Si les marchés d’actions bénéficient de la relative reprise mondiale, les marchés obligataires eux sont plutôt mal en point. Les nouvelles concernant la dette publique ne sont pas engageantes : mi-juin, le taux à 10 ans de l’Espagne a atteint un record à la hausse depuis la création de la zone euro à plus de 7 %. Une hausse qui est la conséquence de la dégradation de la note du pays par l’agence de notation Moody’s. Cette situation inquiète les marchés, car le seuil de 7 % est celui à partir duquel la Grèce, l’Irlande et le Portugal sont entrés dans le rouge. L’Italie est également dans le collimateur des opérateurs : les taux à échéances longues des émissions mi-juin ont dépassé les 6 %, mais Rome a réussi à lever les 4,5 milliards d’euros qu’elle espérait. Cette hausse des taux creuse l’écart avec l’Allemagne, dont le taux est une référence, et avec les pays plus solides tels que la France et le Royaume-Uni qui ont atteint des bas historiques. Et les perspectives à court terme sont incertaines. La Banque centrale européenne (BCE) n’achète plus actuellement de dette souveraine sur le marché, ce qui ferait pourtant baisser les taux. On constate également que le deuxième plan de refinancement à long terme sur trois ans (LTRO, Long Term Refinancing Operation) de la BCE, qui consiste à prêter aux banques, et les améliorations apportées au plan de sauvetage de l’euro n’ont pas empêché les écarts de rendements obligataires d’augmenter. Ces craintes se sont traduites par une vague d’achats de dettes de pays sûrs, comme lors de chaque poussée de fièvre depuis le déclenchement de la crise de la dette en mai 2010. De nombreux gérants de fonds ont même décidé de sortir de la zone euro par peur d’une mutualisation du risque et se précipitent sur les bons du Trésor américains. Si la pression sur les pays en crise venait à s’alléger, les rendements des Bunds devraient remonter. Mais à l’inverse, « le pire scénario serait que l’Allemagne ait à fournir davantage de garanties pour les autres pays de la zone euro, dans ce cas les rendements à long terme pourraient exploser à la hausse », prévient la banque suisse UBS dans sa parution “Investor’s guide” du mois de mai.

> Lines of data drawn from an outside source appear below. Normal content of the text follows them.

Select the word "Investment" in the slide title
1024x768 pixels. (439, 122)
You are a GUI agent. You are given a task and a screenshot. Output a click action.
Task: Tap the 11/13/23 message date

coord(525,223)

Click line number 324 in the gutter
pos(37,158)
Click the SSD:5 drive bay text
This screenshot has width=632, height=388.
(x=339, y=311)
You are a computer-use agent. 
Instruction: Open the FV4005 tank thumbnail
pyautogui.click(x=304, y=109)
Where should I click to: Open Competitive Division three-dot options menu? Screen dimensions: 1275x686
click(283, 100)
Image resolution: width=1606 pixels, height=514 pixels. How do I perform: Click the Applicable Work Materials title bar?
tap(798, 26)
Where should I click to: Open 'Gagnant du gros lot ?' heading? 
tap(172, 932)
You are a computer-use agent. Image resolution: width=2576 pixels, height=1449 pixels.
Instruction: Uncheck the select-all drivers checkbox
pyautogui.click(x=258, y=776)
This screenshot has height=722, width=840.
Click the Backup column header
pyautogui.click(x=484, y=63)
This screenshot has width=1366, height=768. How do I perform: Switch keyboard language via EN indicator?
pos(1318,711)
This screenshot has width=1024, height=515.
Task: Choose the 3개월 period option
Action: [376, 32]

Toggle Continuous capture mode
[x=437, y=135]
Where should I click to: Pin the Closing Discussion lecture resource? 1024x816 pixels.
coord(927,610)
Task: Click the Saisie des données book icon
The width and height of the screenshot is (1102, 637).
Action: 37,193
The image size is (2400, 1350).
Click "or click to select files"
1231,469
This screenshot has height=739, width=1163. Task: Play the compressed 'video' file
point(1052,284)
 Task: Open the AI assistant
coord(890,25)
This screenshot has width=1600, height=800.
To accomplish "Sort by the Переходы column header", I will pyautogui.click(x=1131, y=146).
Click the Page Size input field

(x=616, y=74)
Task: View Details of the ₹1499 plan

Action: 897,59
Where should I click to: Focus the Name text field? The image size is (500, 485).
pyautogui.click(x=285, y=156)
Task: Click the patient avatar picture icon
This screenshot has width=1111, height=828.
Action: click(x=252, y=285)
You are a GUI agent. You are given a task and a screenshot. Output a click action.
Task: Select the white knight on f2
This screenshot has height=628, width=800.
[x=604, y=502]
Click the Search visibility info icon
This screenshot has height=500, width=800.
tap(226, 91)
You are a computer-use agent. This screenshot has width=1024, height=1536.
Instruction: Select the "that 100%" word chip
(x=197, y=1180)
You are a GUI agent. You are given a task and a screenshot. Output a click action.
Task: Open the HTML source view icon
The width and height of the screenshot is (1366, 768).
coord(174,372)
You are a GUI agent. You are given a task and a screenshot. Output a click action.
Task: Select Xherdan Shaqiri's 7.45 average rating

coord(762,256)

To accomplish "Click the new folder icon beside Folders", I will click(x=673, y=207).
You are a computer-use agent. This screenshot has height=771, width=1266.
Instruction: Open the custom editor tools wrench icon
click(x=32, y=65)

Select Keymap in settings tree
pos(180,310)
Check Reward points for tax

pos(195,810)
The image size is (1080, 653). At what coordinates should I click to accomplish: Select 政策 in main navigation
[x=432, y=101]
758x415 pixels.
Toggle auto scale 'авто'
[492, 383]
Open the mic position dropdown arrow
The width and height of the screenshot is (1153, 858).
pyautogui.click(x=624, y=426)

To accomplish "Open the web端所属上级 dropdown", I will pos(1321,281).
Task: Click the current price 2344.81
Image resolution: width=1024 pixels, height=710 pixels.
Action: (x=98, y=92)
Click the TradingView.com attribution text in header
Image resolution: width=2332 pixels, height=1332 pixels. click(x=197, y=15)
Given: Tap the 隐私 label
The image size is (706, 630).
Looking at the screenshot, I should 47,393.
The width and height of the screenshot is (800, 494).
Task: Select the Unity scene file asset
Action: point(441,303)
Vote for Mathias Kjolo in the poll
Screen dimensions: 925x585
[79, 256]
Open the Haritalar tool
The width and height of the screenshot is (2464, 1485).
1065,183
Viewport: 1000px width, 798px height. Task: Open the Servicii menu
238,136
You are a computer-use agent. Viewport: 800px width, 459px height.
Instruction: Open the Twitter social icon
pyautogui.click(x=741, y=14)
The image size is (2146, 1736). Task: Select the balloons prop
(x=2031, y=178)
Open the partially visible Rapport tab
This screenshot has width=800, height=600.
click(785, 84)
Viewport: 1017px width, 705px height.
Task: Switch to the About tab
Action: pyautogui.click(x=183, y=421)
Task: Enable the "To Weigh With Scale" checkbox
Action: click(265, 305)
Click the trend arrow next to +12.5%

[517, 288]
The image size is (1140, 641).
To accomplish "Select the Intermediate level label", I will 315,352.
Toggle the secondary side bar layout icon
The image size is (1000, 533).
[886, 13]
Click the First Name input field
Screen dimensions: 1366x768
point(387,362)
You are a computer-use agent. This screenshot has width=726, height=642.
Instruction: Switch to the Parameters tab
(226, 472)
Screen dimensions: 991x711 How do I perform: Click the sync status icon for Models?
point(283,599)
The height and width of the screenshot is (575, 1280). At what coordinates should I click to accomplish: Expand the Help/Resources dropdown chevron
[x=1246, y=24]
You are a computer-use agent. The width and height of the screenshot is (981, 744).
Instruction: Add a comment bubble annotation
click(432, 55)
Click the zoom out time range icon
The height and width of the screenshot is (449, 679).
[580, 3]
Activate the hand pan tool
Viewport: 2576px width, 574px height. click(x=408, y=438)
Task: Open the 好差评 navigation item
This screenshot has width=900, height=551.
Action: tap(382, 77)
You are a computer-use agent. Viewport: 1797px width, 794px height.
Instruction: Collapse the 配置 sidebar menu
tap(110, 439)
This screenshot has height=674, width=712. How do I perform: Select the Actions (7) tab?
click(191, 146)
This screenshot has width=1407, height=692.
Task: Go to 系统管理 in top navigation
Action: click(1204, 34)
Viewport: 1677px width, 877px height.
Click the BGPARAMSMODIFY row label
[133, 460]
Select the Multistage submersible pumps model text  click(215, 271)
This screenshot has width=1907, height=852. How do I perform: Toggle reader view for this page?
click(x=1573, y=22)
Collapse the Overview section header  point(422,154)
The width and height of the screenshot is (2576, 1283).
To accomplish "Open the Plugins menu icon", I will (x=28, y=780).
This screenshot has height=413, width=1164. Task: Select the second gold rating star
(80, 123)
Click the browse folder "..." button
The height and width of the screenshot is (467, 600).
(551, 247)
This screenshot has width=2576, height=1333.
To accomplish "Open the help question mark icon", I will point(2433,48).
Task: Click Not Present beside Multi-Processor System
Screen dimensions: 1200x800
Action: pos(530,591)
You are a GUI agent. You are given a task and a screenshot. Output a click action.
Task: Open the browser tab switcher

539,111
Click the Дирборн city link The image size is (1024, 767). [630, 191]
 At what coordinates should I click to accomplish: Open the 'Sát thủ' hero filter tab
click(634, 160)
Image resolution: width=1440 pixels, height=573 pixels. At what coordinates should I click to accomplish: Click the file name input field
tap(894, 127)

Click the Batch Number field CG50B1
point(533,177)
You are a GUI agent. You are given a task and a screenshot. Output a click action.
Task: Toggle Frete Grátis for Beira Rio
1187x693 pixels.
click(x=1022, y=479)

Outre-Atlantique les perspectives sont plus stables, avec un rendement de l’obligation du Trésor à 10 ans qui fluctue autour de 1,6 %. Les perspectives encourageantes de croissance devraient pousser les rendements à moyen terme. « Nous conseillons de ne pas s’engager sur un trop long terme en fixed income, sauf si l’on est prêt à attendre la maturité de la dette », recommande Nadim Kabbara, qui dirige le département recherche de la FFA Private Bank. Antoine Salamé, d’Optimum Invest, remarque que les investisseurs se jettent sur les bons américains.   « Une fois qu’ils seront sur-achetés, il faut s’en débarrasser en prévision des hausses de taux d’intérêt », conseille-t-il. Dans les économies émergentes, la dette, en devises locales et étrangères, demeure un bon placement dans une perspective à long terme d’appréciation des devises locales, notamment en Asie. Mais il est recommandé d’analyser la santé financière des pays au cas par cas, car certains sont mal en point comme le Belize en Amérique centrale, qui menace de faire faillite. La Chine, face au ralentissement de sa croissance, envisage la baisse possible de ses taux d’intérêt. La Banque centrale a annoncé mi-juin une baisse surprise d’un quart de point de ses taux directeurs.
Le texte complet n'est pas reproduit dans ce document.